◆ SELECTION ◆
* * * *

There is a some seemingly inconsistent behaviour observed when removing duplicates in pandas.
Problem set up: I have a dataframe with three columns and 3330 timeseries observations as shown below:
data.describe()
Mean Buy Sell
count 3330 3330 3330
Checking if the data contains any duplicates, shows there are duplicate indices.
data.index.duplicated().any()
True
How many duplicates are in the data
data.loc[data.index.duplicated()].count()
Mean 38
Buy 38
Sell 38
The duplicates can be visually inspected too
`data[data.index.duplicated()]`
Dilemma: Clearly, there are duplicates in the data and it seems they are 38 of them per column. However, when I use the DataFrame's drop_duplicates(), it seems more data is dropped than expected.
`data.drop_duplicates().count()`
Mean 3241
Buy 3241
Sell 3241
dtype: int64
`data.count() - data.drop_duplicates().count()`
Mean 89
Buy 89
Sell 89
Any ideas on what is the cause of this disparity or the detail I'm missing would be appreciated. Note: It is possible to have similar entries of data but dates should not be duplicated hence the reasonable way to clean the data is to remove the duplicate days.
If I understand you correctly, you want to keep only the first occurrence (row / record) where there are duplicates in your index?
This will accomplish that.
import pandas as pd
df = pd.DataFrame({'IDX':[1,2,2,2,3,4,5,5,6],
'Mean':[1,2,3,4,5,6,7,8,9]}).set_index('IDX')
df
Mean
IDX
1 1
2 2
2 3
2 4
3 5
4 6
5 7
5 8
6 9
duplicates = df.index.duplicated()
duplicates
array([False, False, True, True, False, False, False, True, False])
keep = duplicates == False
df.loc[keep,:]
Mean
IDX
1 1
2 2
3 5
4 6
5 7
6 9

* * * *

◆ DATASET SECTION ◆
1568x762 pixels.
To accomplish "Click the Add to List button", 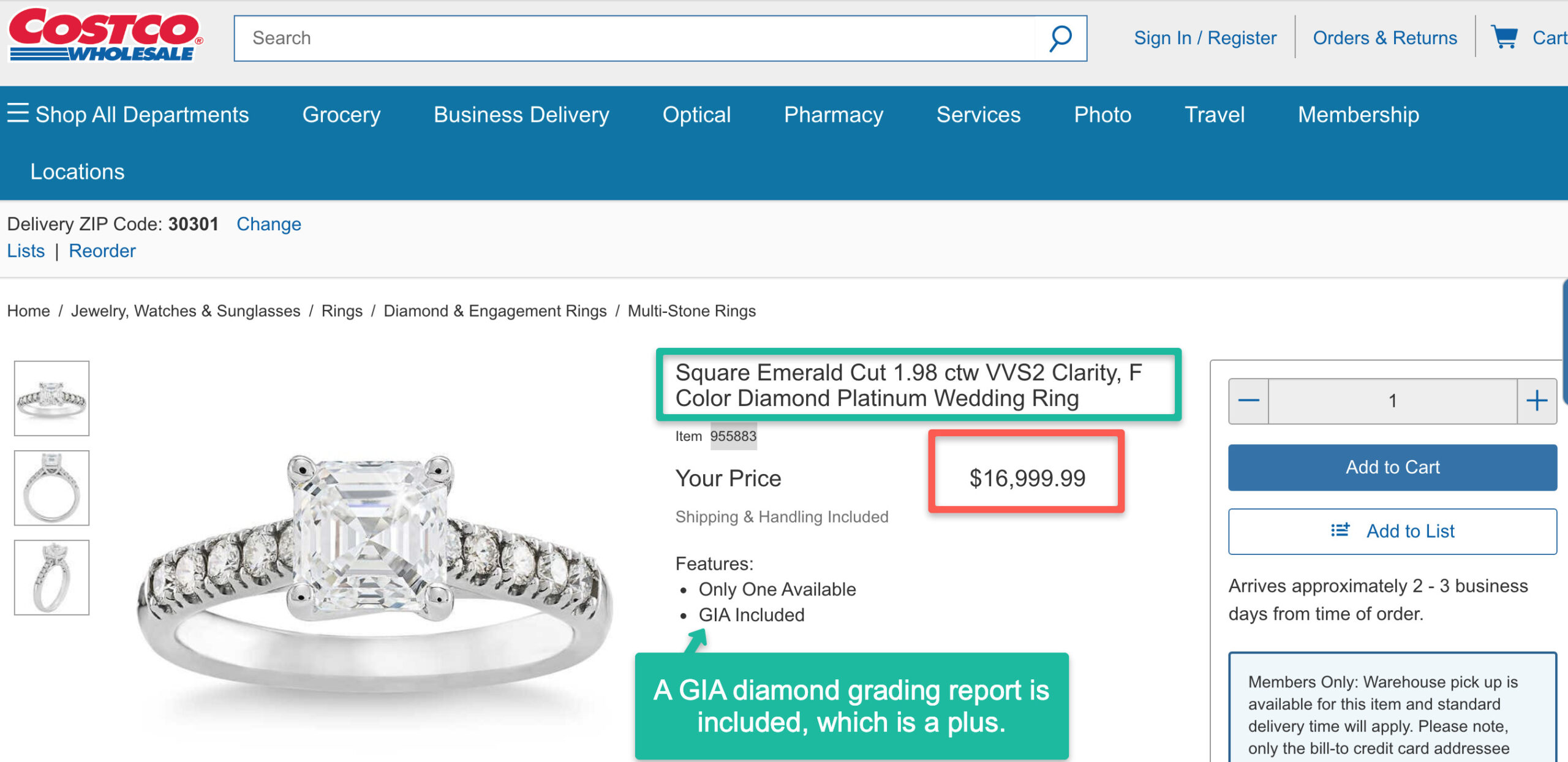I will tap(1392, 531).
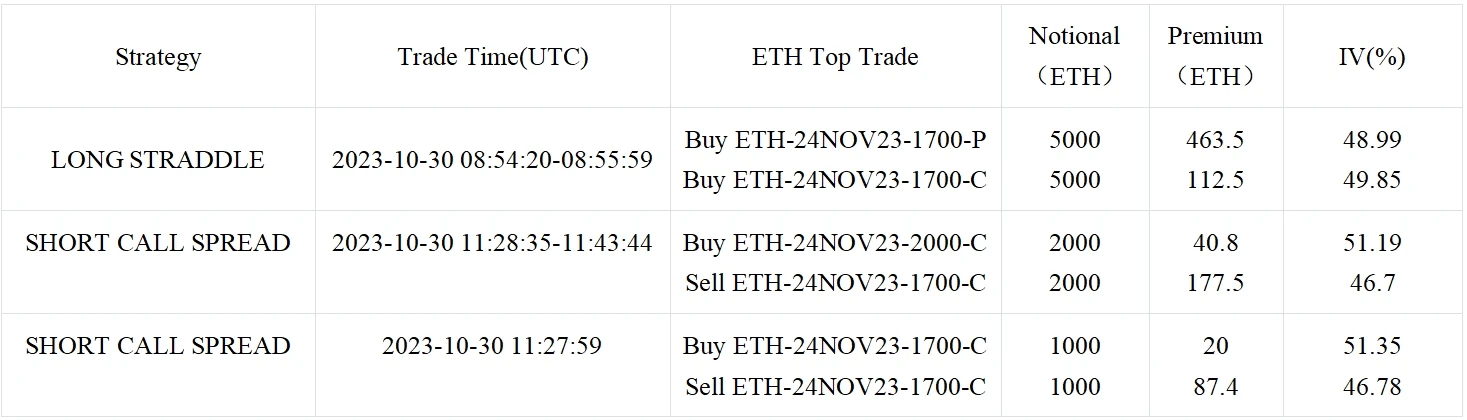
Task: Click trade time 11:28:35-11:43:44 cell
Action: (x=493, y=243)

* * * *

◆ EXERCISE TASK 1 ◆
Answer these from the pandas thread, one line each:
(a) How many duplicate index entries per column does the check with data.index.duplicated() report?
(b) How many rows per column does drop_duplicates() remove, according to the subtraction shown?
(c) In the small example dataframe, which Mean values remain for IDX 2 and IDX 5 after df.loc[keep,:]?
◆ EXERCISE TASK 2 ◆
From the pandas thread, please list every Mean value in the table printed by df.loc[keep,:].

◆ FINAL ANSWER 1 ◆
(a) 38
(b) 89
(c) IDX 2 keeps Mean 2, and IDX 5 keeps Mean 7.

◆ FINAL ANSWER 2 ◆
1, 2, 5, 6, 7, 9